The NTSB’s investigation is ongoing. Wiedefeld said Metro will work to determine the cause of the defect with the NTSB, consultant Transportation Technology Center and the safety commission.

Commission spokesman Max Smith said Metro and its experts are having frequent discussions.

“It is up to Metrorail to determine the amount of time needed to gather the information and tools it needs to develop and implement an effective plan, as required under our order, to provide for the safety of riders and workers,” Smith said in a statement.

Passenger wait times since the 7000 series was pulled from service — once 30 minutes or more — have been reduced to less than 10 minutes on all lines, Wiedefeld said, a contention that some riders have disputed. The rail system is carrying less than a third of the riders it was before the pandemic due to increased telework and the surge in coronavirus cases.

Metrobus, meanwhile, has been carrying about two-thirds as many customers, outpacing the much larger rail system. The bus system serves a higher proportion of customers who don’t have other options while D.C. schoolchildren rely on it as the city’s de facto school bus system.

Five D.C. Council members Wednesday urged Metro to restore normal bus service, especially after parents reported having to pick up children from bus stops when buses didn’t show. The five members of the council’s Committee on Transportation & the Environment signed a letter to Wiedefeld expressing concern about whether the agency can deliver efficient and safe transportation.

“This is not acceptable, nor is it sustainable,” the letter said. “This service change has forced residents who depend on reliable service, such as students and seniors, to wait in the cold and in inclement weather for interminable periods of time.”

Council members said the service reduction was “in part due to low vaccination and compliance with weekly COVID-19 testing protocols among Metrobus employees.” They proposed that Metro ease the burden on unvaccinated Metrobus operators and instead have drivers take tests before every shift, which council members said would reduce the number of operators held out of work for failing to test.

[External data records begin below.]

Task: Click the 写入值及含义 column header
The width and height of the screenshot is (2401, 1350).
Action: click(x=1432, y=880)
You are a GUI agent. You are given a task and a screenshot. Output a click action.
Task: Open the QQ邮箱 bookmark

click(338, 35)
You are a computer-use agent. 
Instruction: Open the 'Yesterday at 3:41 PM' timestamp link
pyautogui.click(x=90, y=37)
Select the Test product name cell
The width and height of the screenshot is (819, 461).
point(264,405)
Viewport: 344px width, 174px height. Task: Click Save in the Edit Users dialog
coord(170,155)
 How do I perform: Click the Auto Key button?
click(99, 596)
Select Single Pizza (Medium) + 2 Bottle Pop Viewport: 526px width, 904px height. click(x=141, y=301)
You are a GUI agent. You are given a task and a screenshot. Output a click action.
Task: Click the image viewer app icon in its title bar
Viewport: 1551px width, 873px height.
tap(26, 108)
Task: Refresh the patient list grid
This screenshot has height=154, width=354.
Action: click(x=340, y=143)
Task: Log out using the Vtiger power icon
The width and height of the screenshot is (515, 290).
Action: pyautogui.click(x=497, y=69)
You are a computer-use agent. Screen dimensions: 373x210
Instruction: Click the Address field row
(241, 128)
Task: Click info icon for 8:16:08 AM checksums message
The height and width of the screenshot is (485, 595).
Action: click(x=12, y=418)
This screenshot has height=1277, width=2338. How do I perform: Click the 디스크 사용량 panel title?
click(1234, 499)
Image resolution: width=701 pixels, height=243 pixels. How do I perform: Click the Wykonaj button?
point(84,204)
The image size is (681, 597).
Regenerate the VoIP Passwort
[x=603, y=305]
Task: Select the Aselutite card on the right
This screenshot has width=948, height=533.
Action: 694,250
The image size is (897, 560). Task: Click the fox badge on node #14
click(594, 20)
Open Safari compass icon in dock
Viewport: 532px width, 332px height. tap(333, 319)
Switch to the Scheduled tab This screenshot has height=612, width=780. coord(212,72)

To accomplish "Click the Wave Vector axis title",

If Metro can’t restore normal service, the council members requested that Metro at least staff its reduced schedule more reliably and add several specific routes not being serviced under the current plan.

Metro in October made vaccinations a requirement — one of the few transit agencies to do so.

Wiedefeld responded to the letter, saying the number of employees failing to meet requirements was “minute.” On average, less than 2 percent of workers are not in compliance a day, Metro spokeswoman Sherri Ly said.

“It’s been a has been a very tough period for us, to be frank,” Wiedefeld said. “We have the most COVID cases that we’ve had since the pandemic. Our absenteeism rate is very high.”

Metro board member Tracy Hadden Loh said she has heard low vaccination rates being blamed for the shortage, but she and Wiedefeld pointed out that more than 85 percent of Metro employees are vaccinated.

“We’re all hopeful that this spike is going to come down very quickly, and I think we’re watching that across the globe,” he said. “If that occurs, we’ll bring back the service as quickly as we can.”